L’assemblée provinciale de Kinshasa convoquée pour statuer sur l’insécurité

Partager
  •  
  •  
  •  
  •  
  •  
  •  

D’ores et déjà, le bureau de l’Assemblée provinciale de Kinshasa a enregistré une question orale avec débat adressée au ministre provincial en charge de l’Intérieur, de la Sécurité et de la Décentralisation.

Florent N’lunda N’silu

L’assemblée provinciale de Kinshasa sera convoquée pour examiner et se prononcer sur le problème de l’insécurité générale qui prévaut dans la ville de Kinshasa. Ainsi en a décidé la conférence des commissions permanentes de l’organe délibérant réunie jeudi 31 octobre dernier, à la suite du meurtre de l’administrateur gestionnaire du centre de santé de référence Vijana situé dans la commune de Lingwala, à Kinshasa. Œuvre du garde du corps du ministre provincial en charge de l’Intérieur, de la Sécurité et de la Décentralisation, Dolly Makambo.

Conformément aux us parlementaires, la conférence des commissions permanentes a chargé le bureau de l’organe délibérant de convoquer la plénière pour examiner le problème d’insécurité.

Une conférence de présidents des commissions permanentes de l’assemblée provinciale de Kinshasa a été convoquée en vue de prendre les premières mesures et programmer en urgence une plénière, pour statuer sur l’insécurité générale qui règne à Kinshasa, D’ores et déjà le bureau a enregistré une question orale avec débat déposée le jeudi 31 octobre et qui s’adresse au ministre provincial de l’Intérieur, Dolly Makambo, indique le communiqué de l’assemblée provinciale de Kinshasa signé par son président intérimaire, Francis Tshibala-bala, rapporte Actualilté.cd.

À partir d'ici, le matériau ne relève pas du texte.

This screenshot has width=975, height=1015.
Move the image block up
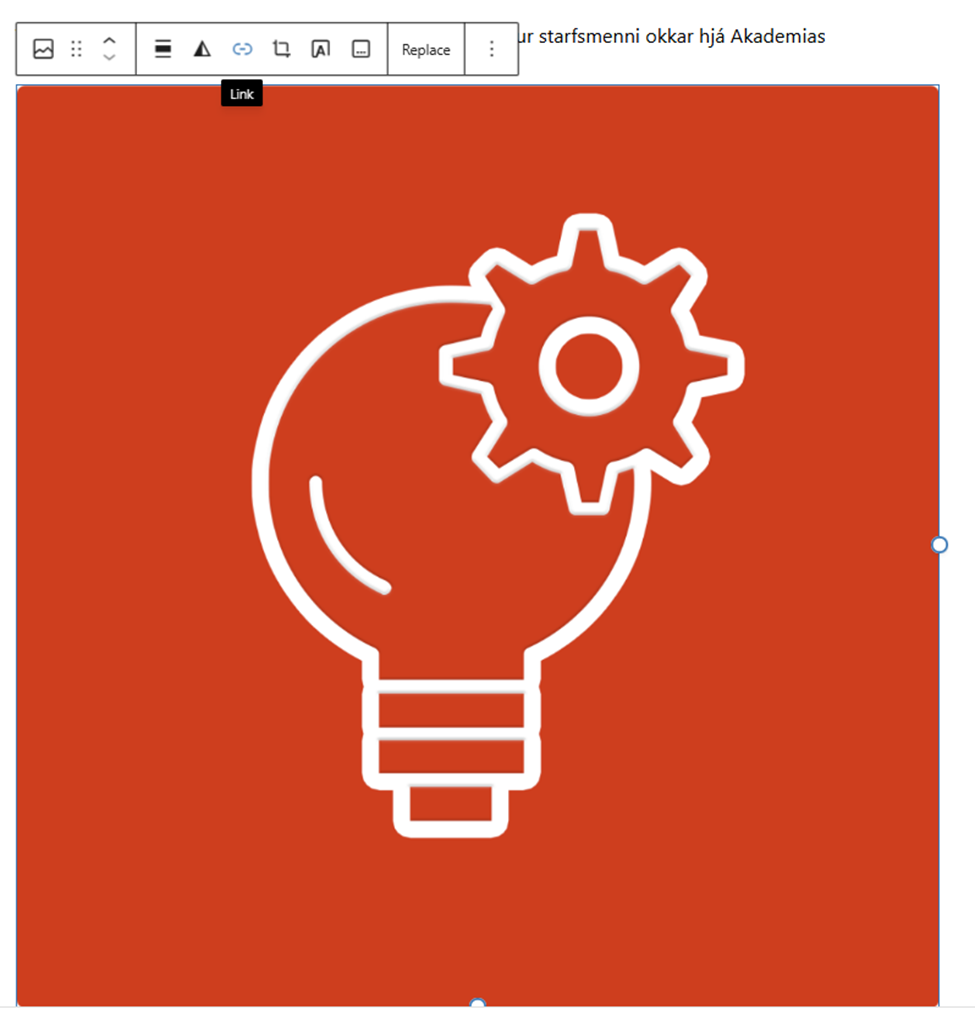(110, 41)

L’assemblée provinciale de Kinshasa rassure également la population quant à son implication dans cette affaire, signale le communiqué. Et de poursuivre : « L’assemblée provinciale de Kinshasa condamne avec fermeté ces actes ignobles qui endeuillent la ville et appelle la population au calme, tout en la rassurant qu’elle ne ménagera aucun effort pour que toutes les responsabilités soient établies et que leurs auteurs soient sévèrement punis ».

En moins d’une semaine, a-ton constaté à Kinshasa, les éléments de la Police nationale congolaise (PNC) ont tué par balle deux civils. D’abord, un conducteur de moto-taxi, communément appelé « wewa » dans la capitale, le lundi 28 octobre 2019 et ensuite, l’administrateur gestionnaire du centre de santé de référence Vijana, 72 heures plus tard, soit le mercredi 30 octobre. Tout s’est accéléré dans l’affaire du meurtre de l’administrateur gestionnaire du centre hospitalier Vijana. Car le ministre provincial Dolly Makambo et son chauffeur, Serge Kamanda, ont été déférés, en procédure de flagrance, devant la justice.

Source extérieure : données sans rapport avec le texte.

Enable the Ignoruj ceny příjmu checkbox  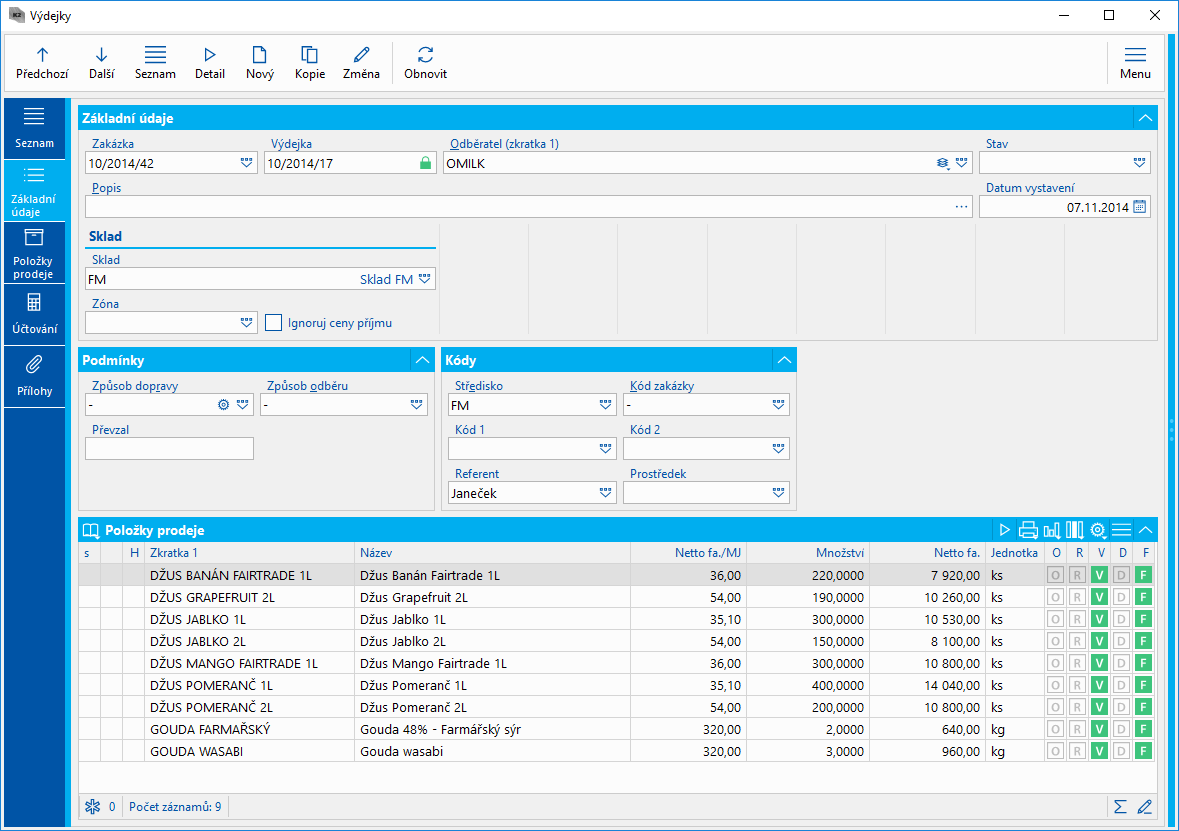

En effet, la Haute cour militaire (HCM) de la République démocratique du Congo, siégeant en premier et dernier ressort, dans cette affaire, a rendu son premier arrêt définitif sur incident à l’audience du vendredi 1er novembre. Le préalable lié à l’irrégularité de la procédure a été déclaré irrecevable, rapporte Actualité.cd.

Les conseils des prévenus, en l’occurrence le ministre provincial Dolly Makambo et son chauffeur Serge Kamanda, ont soulevé, en cours d’instance d’instruction, un préalable. Ils ont donc demandé à la Cour d’annuler toute la procédure parce qu’étant irrégulière.

L’article 7 du Décret du 6 août 1959 portant code de procédure pénale dispose que l’infraction flagrante est celle qui se commet actuellement ou qui vient de se commettre. Et l’article 1er de l’ordonnance-loi n° 78-001 du 24 février 1978 relative à la répression des infractions flagrantes dispose que toute personne arrêtée à la suite d’une infraction intentionnelle flagrante ou réputée telle, sera aussitôt déférée au parquet et traduite sur-le-champ à l’audience du tribunal. S’il n’est point tenu d’audience, le tribunal siégera spécialement le jour même ou au plus tard le lendemain, indique-t-on.